The commander of one U.S.-supported rebel group, Liwa Suqour al-Jabal, told Reuters on October 7 that Russian air strikes had destroyed its main weapons depot in the western Aleppo Province.

The group is one of a number of Syrian rebel militias deemed moderate by Washington that have received training as part of a CIA program separate from one set up by the Pentagon to train and equip Syrian insurgents to battle IS militants.

Turkish Prime Minister Ahmet Davutoglu said in televised comments on October 7 that only two of Russia's 57 air strikes in Syria have hit the IS group, while the rest have been against the moderate opposition forces in northwestern Syria fighting Assad.

Speaking on his 63rd birthday, Putin told Shoigu that it was too early to discuss the success of Russia's military operation in Syria, which began on September 30. He ordered his defense minister to pursue cooperation with the United States, Turkey, Saudi Arabia, Iran, and Iraq in the military campaign.

Shoigu said Moscow had "finalized consideration" of a document submitted by the United States and said, "we are ready to coordinate this document and start working under it."
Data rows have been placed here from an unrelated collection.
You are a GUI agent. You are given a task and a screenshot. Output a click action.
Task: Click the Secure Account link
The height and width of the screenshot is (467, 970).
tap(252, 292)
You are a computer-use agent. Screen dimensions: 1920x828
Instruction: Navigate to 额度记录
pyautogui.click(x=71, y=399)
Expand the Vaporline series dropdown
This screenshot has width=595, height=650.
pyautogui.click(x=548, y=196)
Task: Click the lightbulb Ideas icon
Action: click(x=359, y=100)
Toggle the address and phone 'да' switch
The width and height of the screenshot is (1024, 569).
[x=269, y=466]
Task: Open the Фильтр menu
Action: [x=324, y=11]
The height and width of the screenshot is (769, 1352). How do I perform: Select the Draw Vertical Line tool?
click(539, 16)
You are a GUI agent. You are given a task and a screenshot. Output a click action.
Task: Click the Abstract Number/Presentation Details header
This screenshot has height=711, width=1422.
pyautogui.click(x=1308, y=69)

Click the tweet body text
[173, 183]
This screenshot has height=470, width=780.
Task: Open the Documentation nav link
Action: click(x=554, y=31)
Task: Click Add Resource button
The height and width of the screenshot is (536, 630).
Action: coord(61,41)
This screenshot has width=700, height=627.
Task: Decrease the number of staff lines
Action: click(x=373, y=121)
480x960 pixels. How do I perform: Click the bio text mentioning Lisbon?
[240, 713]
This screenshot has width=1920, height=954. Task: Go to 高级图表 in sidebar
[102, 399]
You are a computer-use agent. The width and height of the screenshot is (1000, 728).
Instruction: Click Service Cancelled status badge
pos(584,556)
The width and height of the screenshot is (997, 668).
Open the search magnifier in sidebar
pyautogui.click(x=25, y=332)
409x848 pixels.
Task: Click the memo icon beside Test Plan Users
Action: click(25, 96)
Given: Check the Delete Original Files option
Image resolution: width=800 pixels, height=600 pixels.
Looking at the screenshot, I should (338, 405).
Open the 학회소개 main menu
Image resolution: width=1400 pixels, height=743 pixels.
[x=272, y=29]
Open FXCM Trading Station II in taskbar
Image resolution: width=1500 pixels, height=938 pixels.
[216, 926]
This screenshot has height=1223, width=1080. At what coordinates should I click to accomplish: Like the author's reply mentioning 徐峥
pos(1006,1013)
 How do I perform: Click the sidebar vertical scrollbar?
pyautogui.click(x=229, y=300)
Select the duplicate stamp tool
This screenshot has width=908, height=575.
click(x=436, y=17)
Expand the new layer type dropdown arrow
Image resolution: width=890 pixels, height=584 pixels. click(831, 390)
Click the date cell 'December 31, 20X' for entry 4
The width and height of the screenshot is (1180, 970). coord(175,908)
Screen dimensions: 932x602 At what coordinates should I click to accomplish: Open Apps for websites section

He added that Russia had summoned foreign military attaches in Moscow and suggested they supply Moscow with any intelligence on IS positions.

"Today we are expecting a reply from our colleagues and we hope they will tell us about those targets which they have," Shoigu said.

But U.S. Defense Secretary Ash Carter said on October 7 that the United States had not agreed to cooperate militarily with Russia in Syria because its strategy was "tragically flawed."

Speaking in Rome, Carter renewed U.S. accusations that Russia's strikes were not focused on IS militants, adding that it was a "fundamental mistake."

He said, however, that Washington was prepared to carry out basic, technical discussions with Moscow on pilot safety.

The Russian Defense Ministry fired back, saying it believes that the U.S.-led coalition against the IS group has "not always" been striking terrorist targets.

Ministry spokesman Igor Konashenkov was also quoted as saying Washington's refusal to share intelligence with it about the positions of IS militants showed the United States was "looking for reasons to refuse us cooperation in the fight against international terrorism."

The Russian Foreign Ministry said Moscow was also "ready to establish contacts" with Syria's main Western-backed moderate opposition group, the Free Syrian Army (FSA), to find a political solution to the war.

The ministry said Russia wanted to include the FSA in preparation for "a political settlement of the Syrian crisis through negotiations between the Syrian government and the patriotic opposition."

Meanwhile, the U.S. ambassador to NATO on October 7 said Russia's military build-up in Syria included a "considerable and growing" naval presence, long-range rockets, and a battalion of ground troops backed by Moscow's most modern tanks.

"There is a considerable and growing Russian naval presence in the eastern Mediterranean, more than 10 ships now, which is a bit out of the ordinary," Ambassador Doug Lute said on the eve of a meeting of the alliance's defense ministers in Brussels.

"The recent Russian reinforcements over the last week or so feature a battalion-sized ground force," Lute added. "There is artillery, there are long-range rocket capabilities, there are air-defense capabilities."

A battalion is typically made up of around 1,000 soldiers.

Russian officials stressed on October 6 that Moscow will not deploy ground troops in Syria, and said it was not recruiting volunteers to fight on the side of Assad's forces.

The remarks from the Kremlin, Foreign Ministry, and parliament came a day after a senior lawmaker said it was likely that Russian volunteers would travel to Syria to fight alongside government forces.

Russia "is not calling any volunteers to go to Syria, is not enlisting anyone," Foreign Ministry spokeswoman Maria Zakharova said at a weekly briefing.